Entitlement to specially adapted housing was granted in this BVA case.  The Board noted that the specially adapted housing was potentially available to this veteran because he suffers from the loss of use loss of use of both his lower extremities.  Loss of use will be held to exist when no effective function remains.  

 

In this case, the veteran had both service-connected and non-service connected symptoms in his legs.  It was argued, and the Board held, that because the evidence was insufficient to dissociate the symptoms of the veteran's service-connected disabilities from his nonservice-connected disabilities, all of the symptoms would be considered service-connected.  Mittleider v.

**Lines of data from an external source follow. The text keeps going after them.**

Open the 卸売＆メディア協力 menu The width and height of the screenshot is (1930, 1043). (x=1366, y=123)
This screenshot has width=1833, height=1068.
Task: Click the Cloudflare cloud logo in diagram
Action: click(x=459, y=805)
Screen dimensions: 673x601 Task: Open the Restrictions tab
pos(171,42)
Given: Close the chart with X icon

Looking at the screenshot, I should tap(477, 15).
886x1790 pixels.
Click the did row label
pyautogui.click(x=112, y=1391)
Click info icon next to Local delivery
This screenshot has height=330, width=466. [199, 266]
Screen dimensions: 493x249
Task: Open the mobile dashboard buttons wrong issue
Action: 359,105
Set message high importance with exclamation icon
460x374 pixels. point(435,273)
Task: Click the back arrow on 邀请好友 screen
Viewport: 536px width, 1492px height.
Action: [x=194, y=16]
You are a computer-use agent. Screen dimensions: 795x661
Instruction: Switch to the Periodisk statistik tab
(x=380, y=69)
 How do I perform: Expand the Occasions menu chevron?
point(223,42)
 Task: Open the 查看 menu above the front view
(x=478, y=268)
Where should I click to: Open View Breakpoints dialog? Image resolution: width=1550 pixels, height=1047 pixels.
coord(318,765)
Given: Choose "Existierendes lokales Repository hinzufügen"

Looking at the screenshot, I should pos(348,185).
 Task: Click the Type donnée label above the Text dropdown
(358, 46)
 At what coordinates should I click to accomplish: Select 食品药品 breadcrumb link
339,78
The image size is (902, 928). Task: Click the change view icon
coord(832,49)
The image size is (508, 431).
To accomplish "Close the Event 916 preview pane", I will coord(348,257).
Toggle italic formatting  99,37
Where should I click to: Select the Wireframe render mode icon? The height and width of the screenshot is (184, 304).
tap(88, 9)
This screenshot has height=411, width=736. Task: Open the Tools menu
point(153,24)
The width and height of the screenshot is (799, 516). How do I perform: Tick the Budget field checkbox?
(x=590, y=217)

West, 11 Vet.App. 181 (1998).

 

A review of the RO's October 2006 rating decision shows that the RO noted that the Veteran was shown to have been confined to a wheelchair, however, the RO essentially determined that that the residuals of his peripheral neuropathy were not sufficiently severe enough to meet the required criteria because his neurological impairment was primarily due to his currently nonservice-connected symptoms.

 

However, with the Board finding that all the symptoms should be treated as service-connected, entitlement loss of use of the lower extremities was found.  The Veteran could not walk, and he required assistance or supervision in performing various activities of daily living (ADL's) that included attending to the needs of nature, getting out of bed, and feeing, dressing, and bathing himself.  They further show that he required a wheelchair, that he required a brace for ambulation, and that his symptoms included lower extremity muscle weakness, limited motion in the knees and ankles, and abnormal balance.  One examiner noted that he was totally unable to care for himself even in the house. 

 

Of particular note, none of the evidence includes an opinion in which the Veteran's peripheral neuropathy symptoms were dissociated from his nonservice-connected cervical and lumbar spine  disorders.  It was because of this that all the symptoms had to be included in considering entitlement to specially adapted house.